Task to complete. What is needed is an exact copy of the whole listing below, with no pictures.

Data section.
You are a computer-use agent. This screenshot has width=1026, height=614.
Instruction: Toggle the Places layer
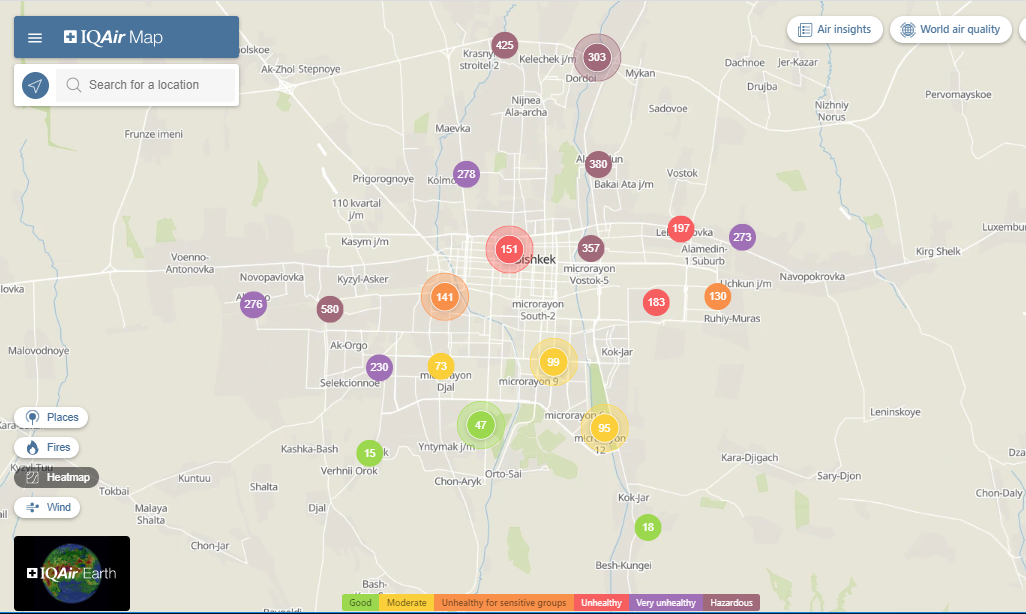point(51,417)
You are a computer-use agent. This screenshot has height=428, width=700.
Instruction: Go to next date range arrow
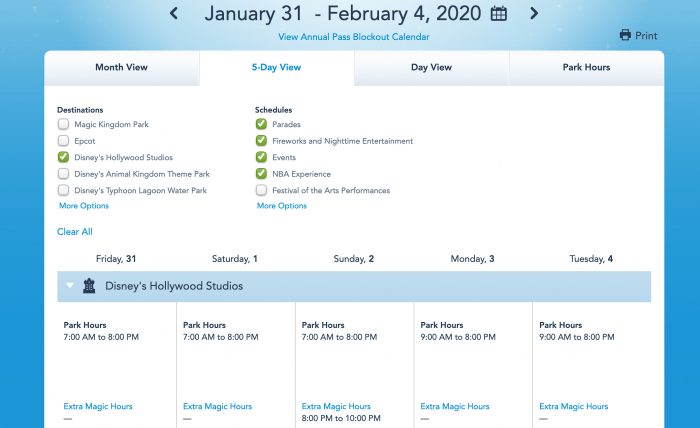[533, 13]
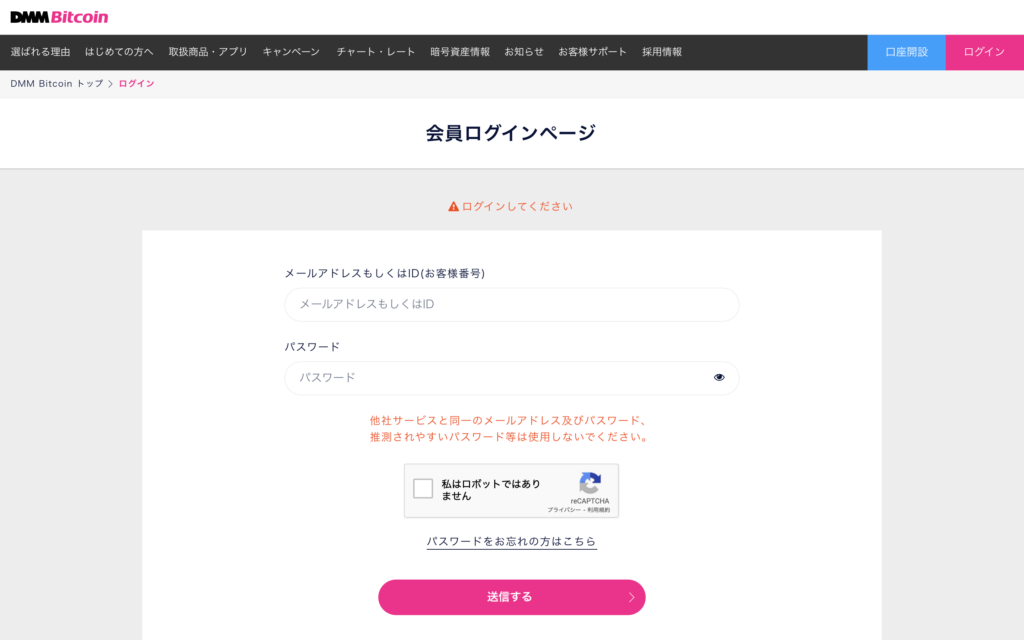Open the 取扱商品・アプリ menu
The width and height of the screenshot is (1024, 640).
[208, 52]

Reply to the exercise.
You are a computer-use agent. This screenshot has width=1026, height=614.
Instruction: Toggle the Places layer
point(51,417)
You are a computer-use agent. This screenshot has height=428, width=700.
Instruction: Go to next date range arrow
[533, 13]
Open the 取扱商品・アプリ menu
The width and height of the screenshot is (1024, 640).
[208, 52]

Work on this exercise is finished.